理解できないボクを置いてけぼりにしながら、明日葉は、一度大きく刀を振り、触手を切ると、すぐに片手で刀を二本を握り、ボクの体の下に差し込む。
「そぉぉぉい」
そして、気の抜けた掛け声とともに、ボクの体を投げ飛ばした。
「――――キミって人間はさァ!!」
やることを事前に言うとか、そういうことをしないのか!!
怒りたいことはあるが、視界に写った驚いた表情で、宙に浮いているボクを見上げる涼介に手を伸ばし、抱え込む。
そのまま、うまく背中から落ちたボクの周りに、心配そうな顔で近づいてくる玲たち。
「カーフ!? 大丈夫!?」
「大丈夫……大丈夫だよ」
ほんの少し、今は笑顔が作れてない気がした。
もちろん、足がないから、玲たちの場所まで飛ばしたのは、理解できる。
手はまだ無事だから、みんなが近くにいるなら、あの触手も手で防げる。
理解はできる。
できるけど……あとで、文句は言う。絶対に。
「あ、カーフ、これ……!!」
涼介の言葉に、体を見れば、涼介とボクの体の間に挟まっていた、白い腕が、落ちた衝撃でボクの体に埋まってしまったらしい。
「ごめん……! 痛くない? すぐ抜くから!」
掘り出せば抜けそうだが、ふと、先程襲われていた時の、引きちぎられる感覚が思い出される。

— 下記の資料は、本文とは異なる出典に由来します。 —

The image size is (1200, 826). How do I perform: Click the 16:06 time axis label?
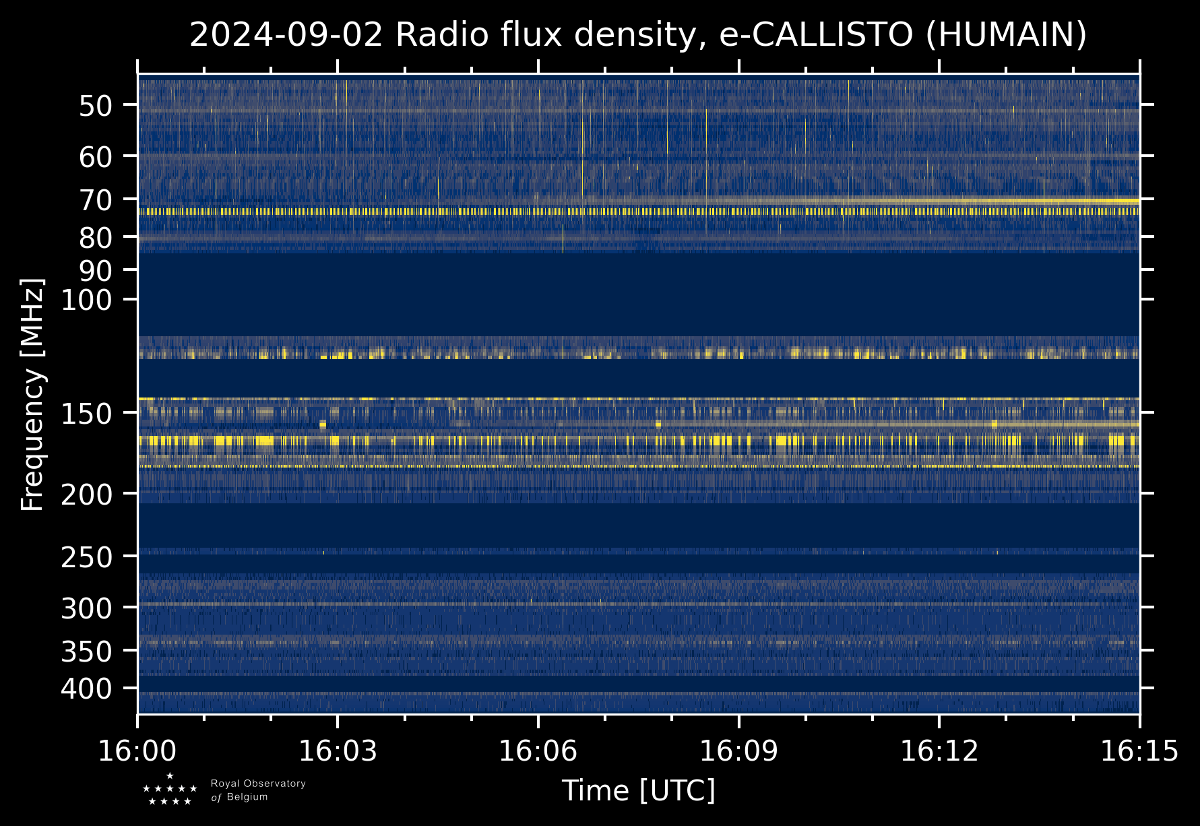point(538,751)
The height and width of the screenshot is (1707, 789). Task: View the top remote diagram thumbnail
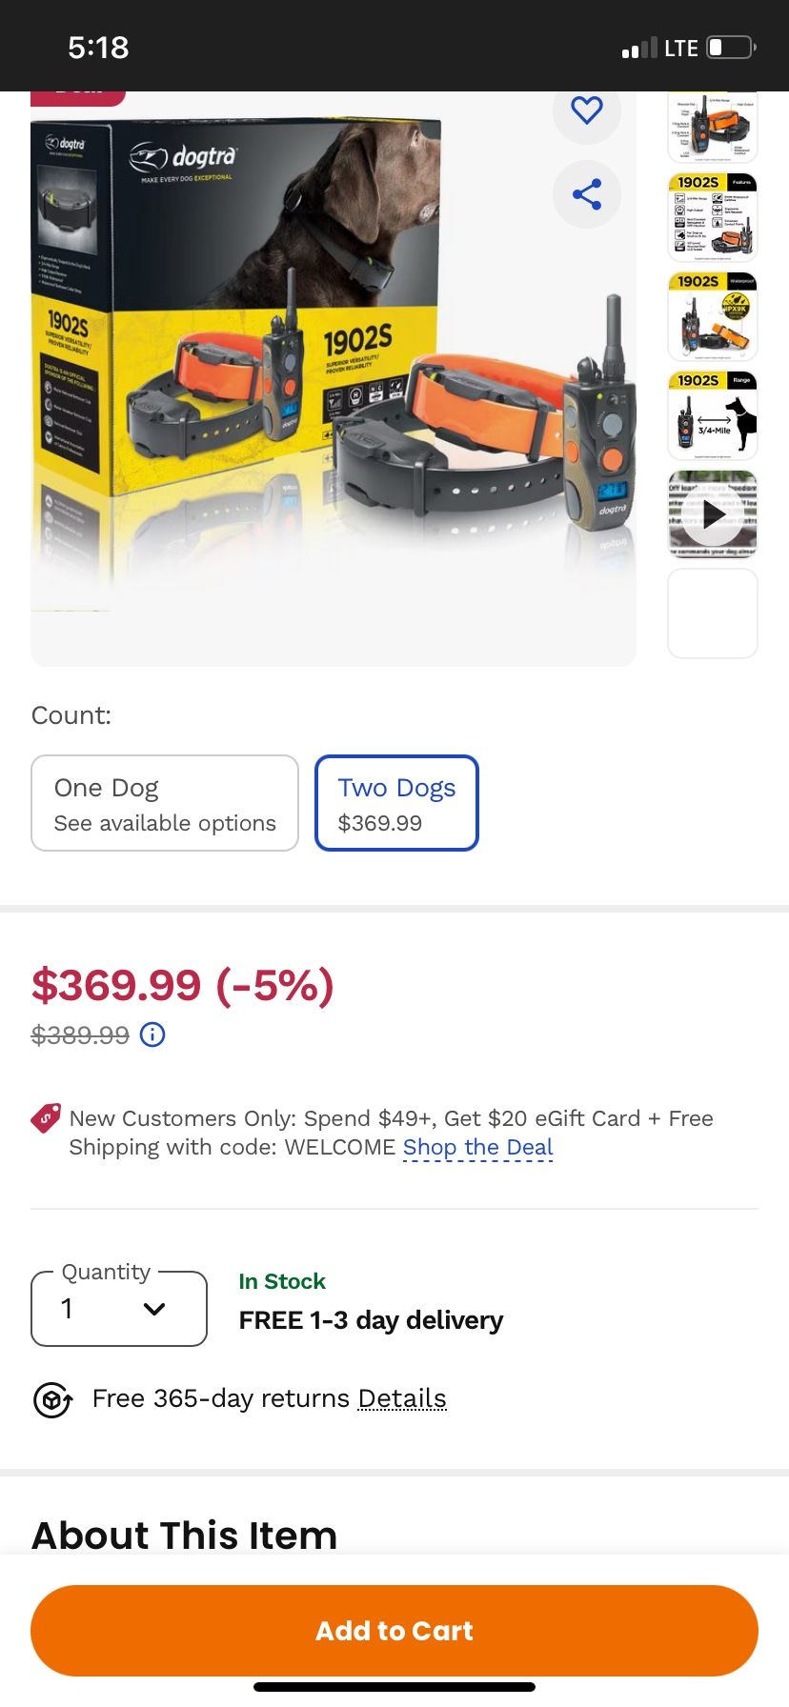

子供たちを狙うのではなく、ボクを狙い、体を奪うように引きちぎっていく様子。
そして、明日葉が持っていた、あのモンスターの白い片腕。
「待って。これ、使えるかも」
あのモンスターが、ボクの体を取り込めるなら、ボクだって取り込めるはずだ。
物体を取り込んだことは、今までもやったことはある。
やり方は同じ。
体の奥に白い腕を飲み込んで、体の中で細かく、引き裂くように、小さく、小さく分解して、飲み下していく。
「あぁ……」
小さな熱が宿る感覚。
壁から天井から、こちらへ迫ってくる触手に、腕を伸ばして、五人をまとめて腕の中に収める。
「ボクが守るからね。大丈夫」
彼らを守るように、覆い被されるような形へ変わる。
そして、背中から、こちらへ向かってくる触手に向かって、手を伸ばし、今度はこちらが引きちぎって、取り込んでいく。
「でも、少しだけ、目をつぶっててね」
きっと、今、ボクはさっきのモンスターと同じ顔をしている。
みんなには、見てほしくなかった。